Paediatr Perinat Epidemiol. 2009 Jul;23(4):380-92. doi: 10.1111/j.1365-3016.2009.01046.x.
Studies of prematurely born infants contain a relatively large percentage of multiple births, so the resulting data have a hierarchical structure with small clusters of size 1, 2 or 3. Ignoring the clustering may lead to incorrect inferences. The aim of this study was to compare statistical methods which can be used to analyse such data: generalised estimating equations, multilevel models, multiple linear regression and logistic regression. Four datasets which differed in total size and in percentage of multiple births (n = 254, multiple 18%; n = 176, multiple 9%; n = 10 098, multiple 3%; n = 1585, multiple 8%) were analysed. With the continuous outcome, two-level models produced similar results in the larger dataset, while generalised least squares multilevel modelling (ML GLS 'xtreg' in Stata) and maximum likelihood multilevel modelling (ML MLE 'xtmixed' in Stata) produced divergent estimates using the smaller dataset. For the dichotomous outcome, most methods, except generalised least squares multilevel modelling (ML GH 'xtlogit' in Stata) gave similar odds ratios and 95% confidence intervals within datasets. For the continuous outcome, our results suggest using multilevel modelling. We conclude that generalised least squares multilevel modelling (ML GLS 'xtreg' in Stata) and maximum likelihood multilevel modelling (ML MLE 'xtmixed' in Stata) should be used with caution when the dataset is small. Where the outcome is dichotomous and there is a relatively large percentage of non-independent data, it is recommended that these are accounted for in analyses using logistic regression with adjusted standard errors or multilevel modelling. If, however, the dataset has a small percentage of clusters greater than size 1 (e.g. a population dataset of children where there are few multiples) there appears to be less need to adjust for clustering.

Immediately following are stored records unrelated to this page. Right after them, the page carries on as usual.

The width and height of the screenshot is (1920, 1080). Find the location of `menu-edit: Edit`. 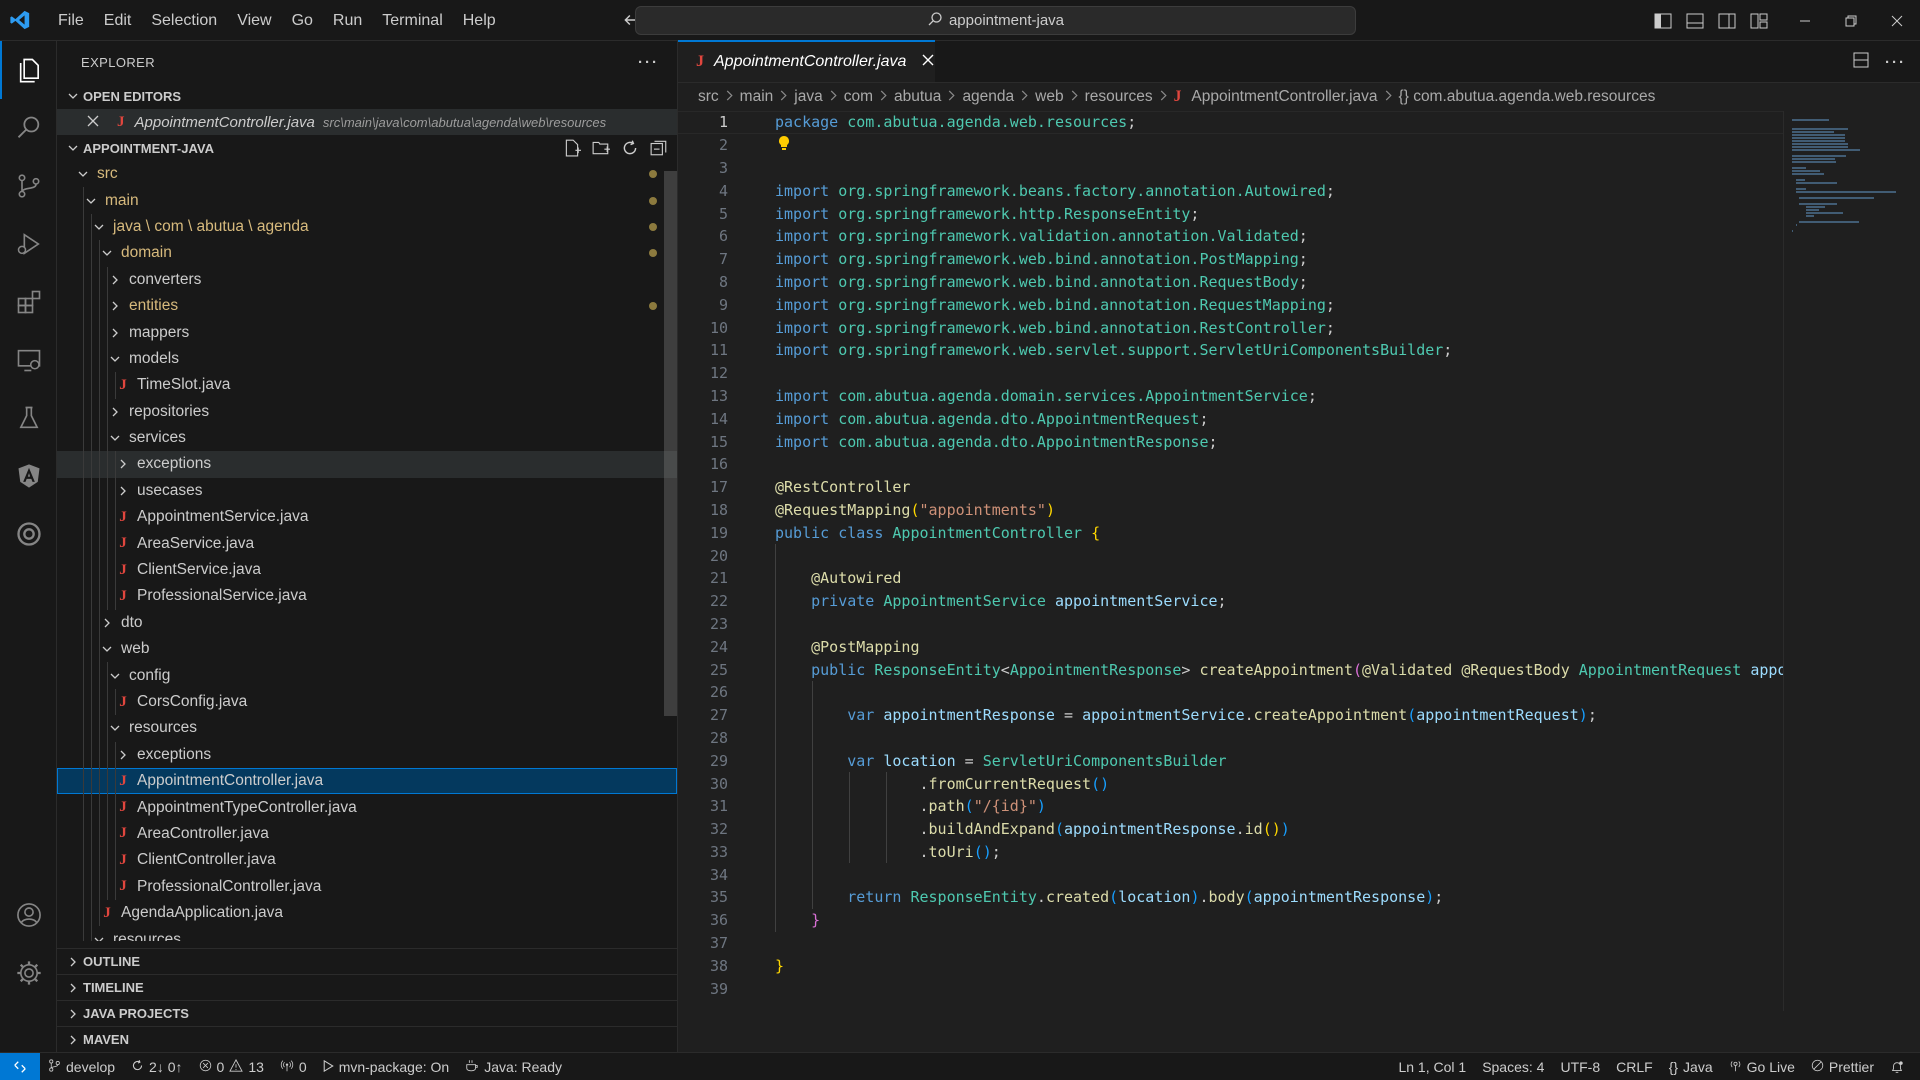

menu-edit: Edit is located at coordinates (118, 20).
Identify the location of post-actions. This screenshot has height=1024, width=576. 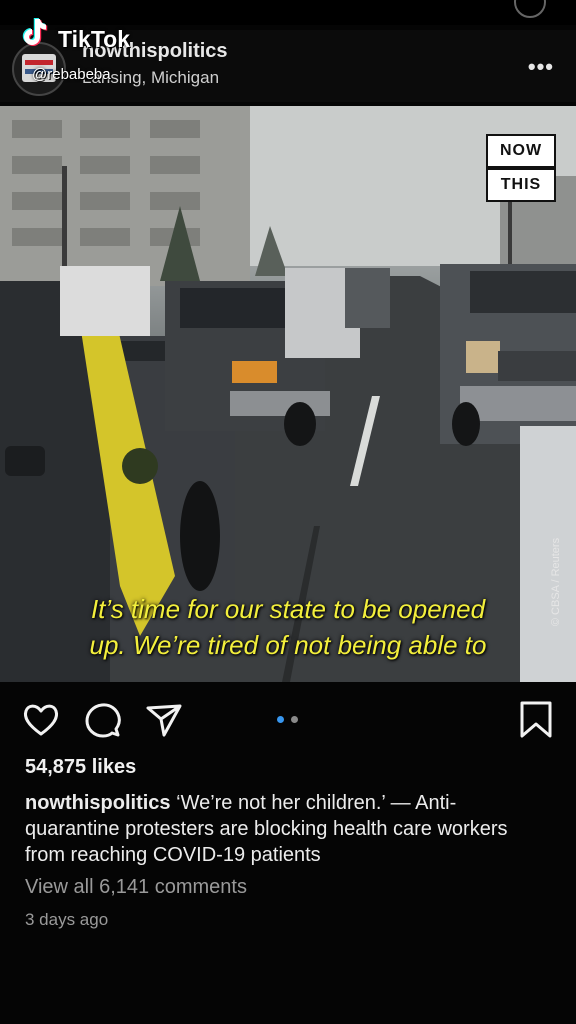
(288, 720).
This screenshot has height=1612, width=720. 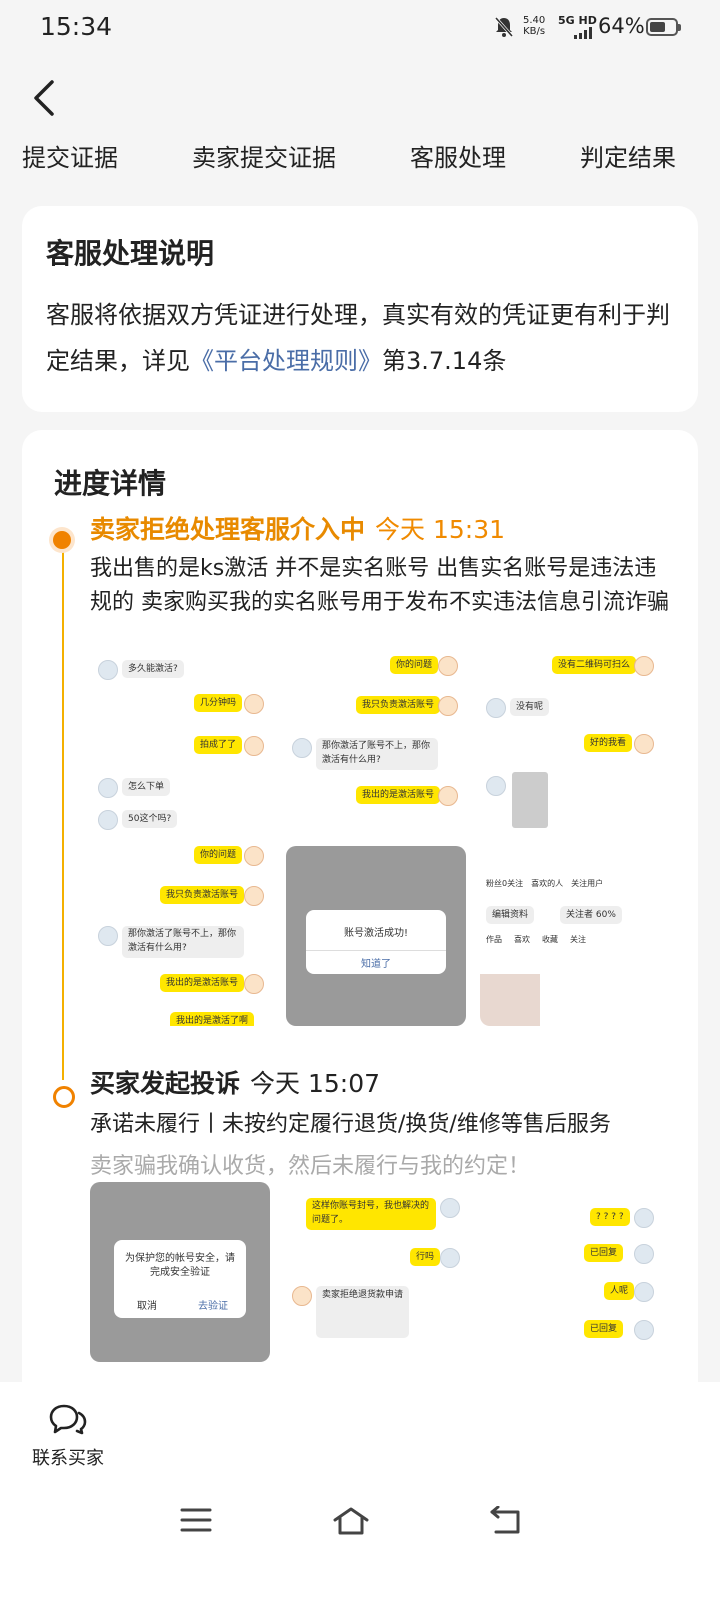 I want to click on evidence-image-6: 粉丝0关注 喜欢的人 关注用户 编辑资料 关注者 60% 作品 喜欢 收藏 关注, so click(x=570, y=936).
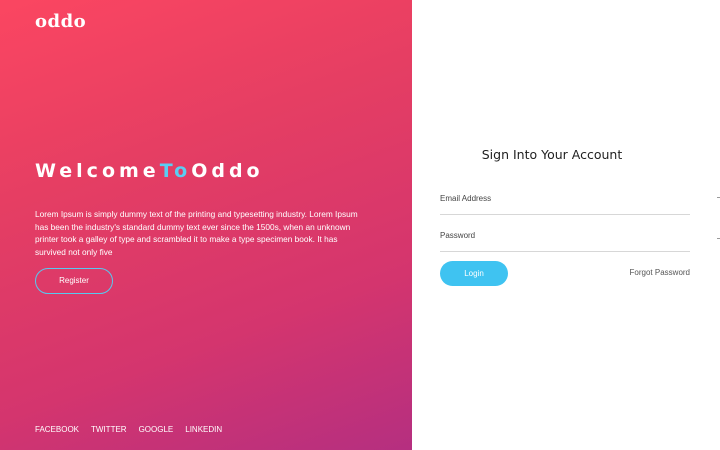 Image resolution: width=720 pixels, height=450 pixels. Describe the element at coordinates (128, 430) in the screenshot. I see `social-links: FACEBOOK TWITTER GOOGLE LINKEDIN` at that location.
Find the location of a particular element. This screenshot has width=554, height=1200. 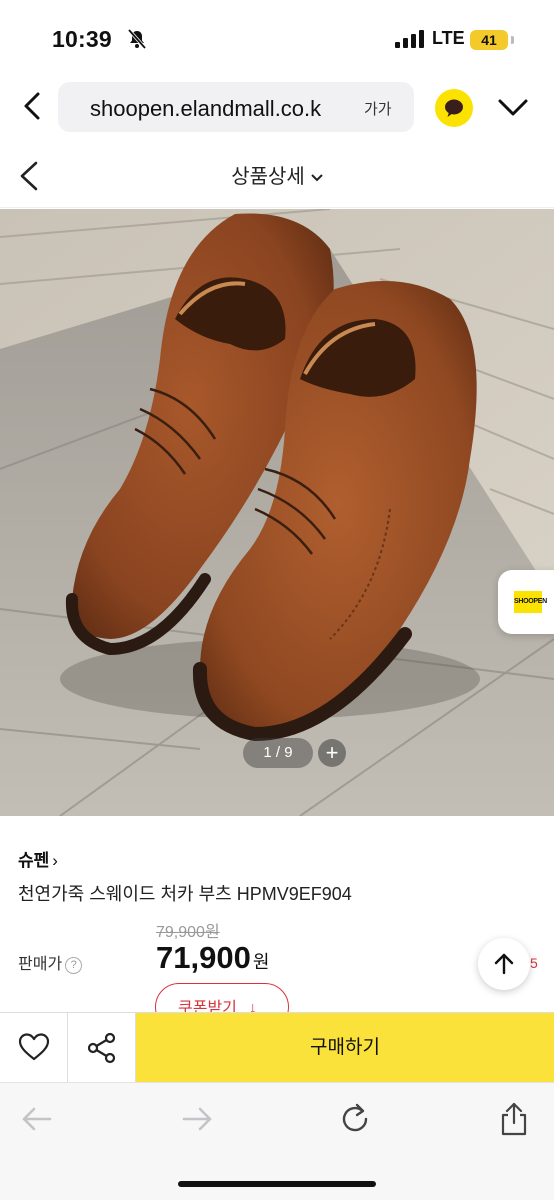

page-title: 상품상세 is located at coordinates (268, 177).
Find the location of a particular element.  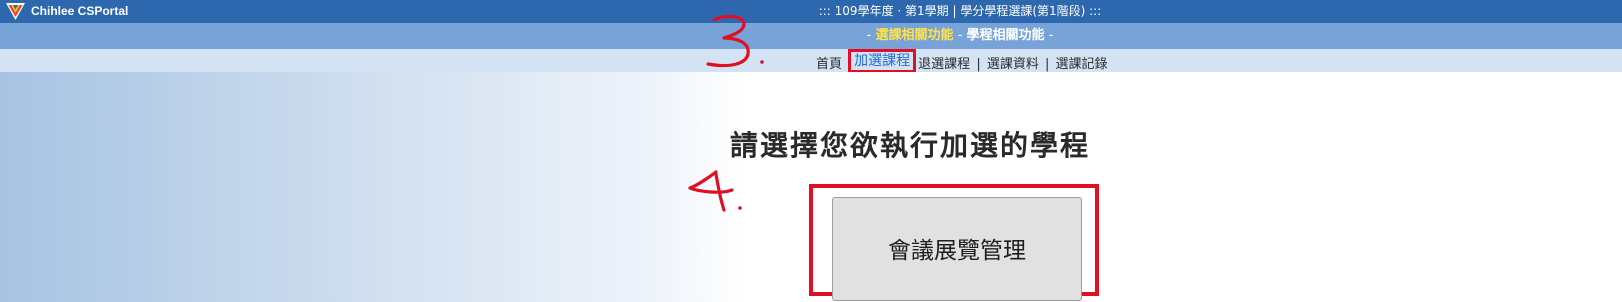

program-select-button: 會議展覽管理 is located at coordinates (957, 249).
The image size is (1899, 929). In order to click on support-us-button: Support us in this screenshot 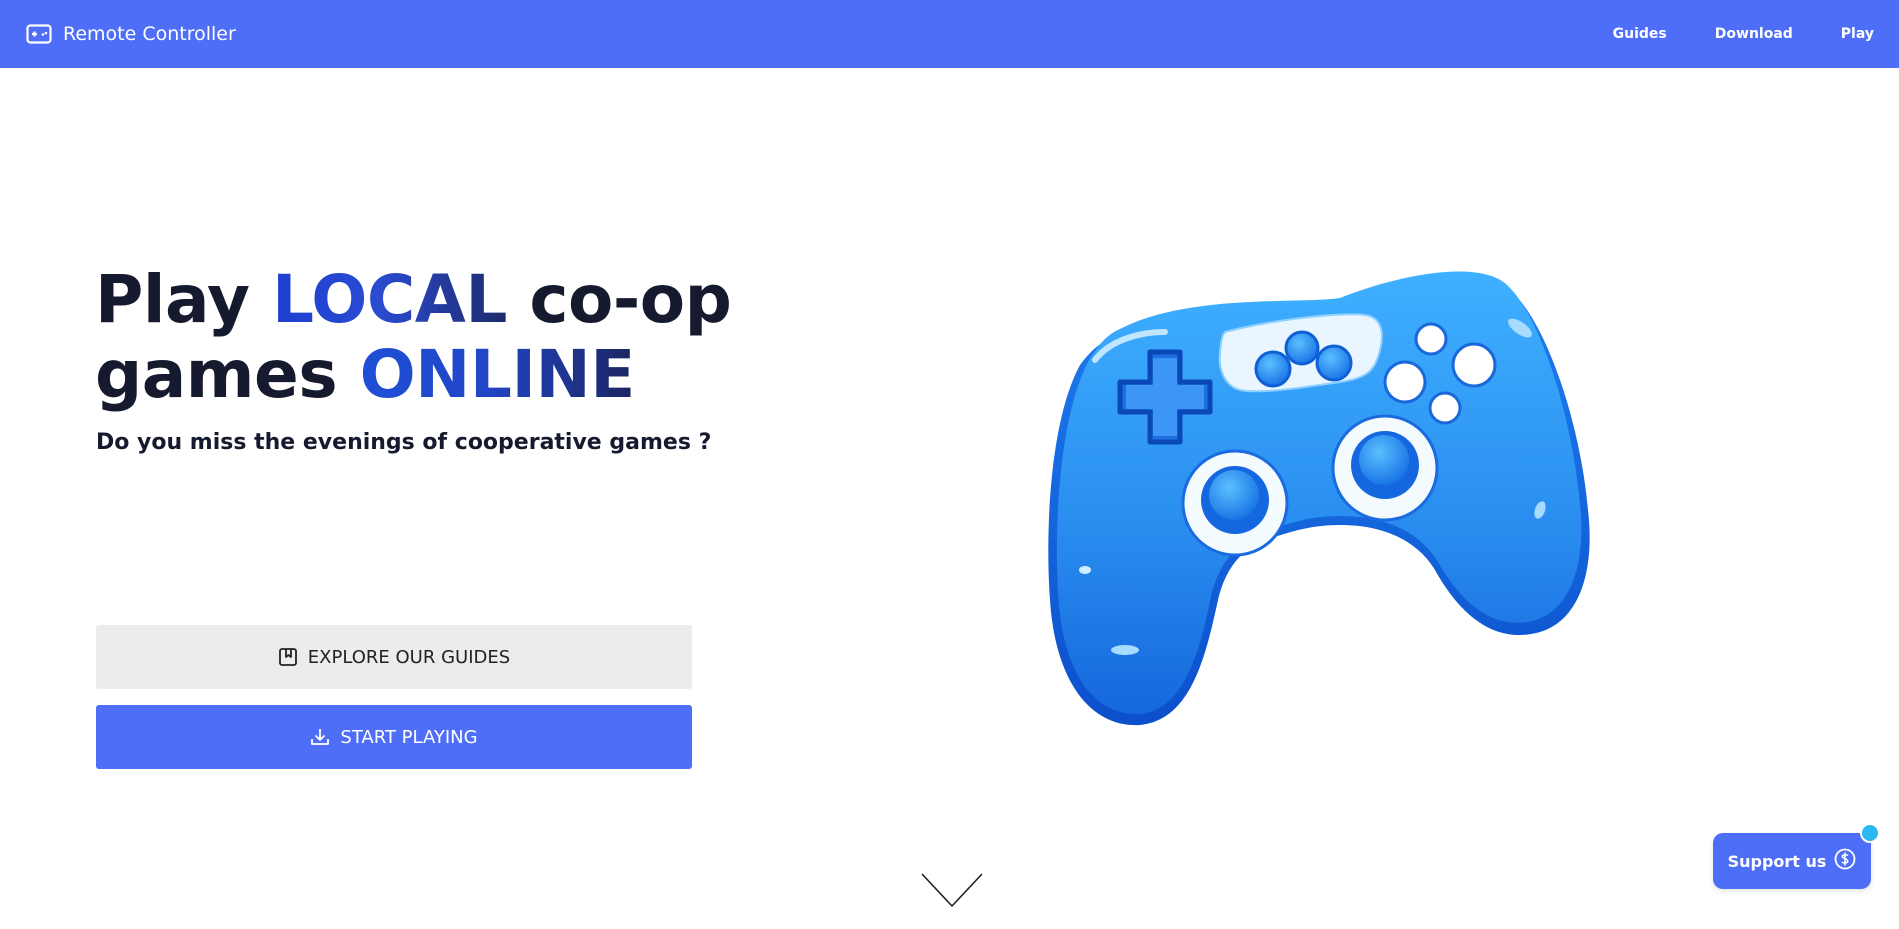, I will do `click(1792, 861)`.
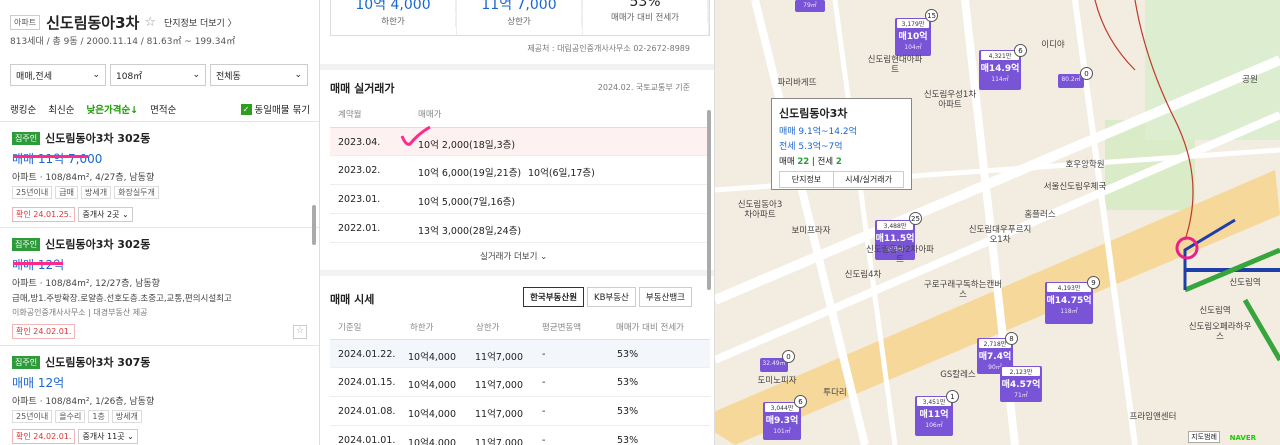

对早产婴儿的研究包含相对较大比例的多胞胎,因此所得数据具有层次结构,其中包含大小为1、2或3的小集群。忽略聚类可能会导致错误的推断。本研究的目的是比较可用于分析此类数据的统计方法:广义估计方程、多层模型、多元线性回归和逻辑回归。分析了四个数据集,它们在总规模和多胞胎百分比方面存在差异(n = 254,多胞胎占18%;n = 176,多胞胎占9%;n = 10098,多胞胎占3%;n = 1585,多胞胎占8%)。对于连续结果,在较大的数据集中,两级模型产生了相似的结果,而在较小的数据集中,广义最小二乘多层建模(Stata中的ML GLS 'xtreg')和最大似然多层建模(Stata中的ML MLE 'xtmixed')产生了不同的估计值。对于二分结果,除了广义最小二乘多层建模(Stata中的ML GH 'xtlogit')外,大多数方法在数据集中给出了相似的优势比和95%置信区间。对于连续结果,我们的结果建议使用多层建模。我们得出结论,当数据集较小时,应谨慎使用广义最小二乘多层建模(Stata中的ML GLS 'xtreg')和最大似然多层建模(Stata中的ML MLE 'xtmixed')。当结果是二分的且非独立数据的百分比相对较大时,建议在分析中使用调整标准误差的逻辑回归或多层建模来考虑这些因素。然而,如果数据集中大于1的集群百分比很小(例如,儿童总体数据集,其中多胞胎很少),似乎不太需要对聚类进行调整。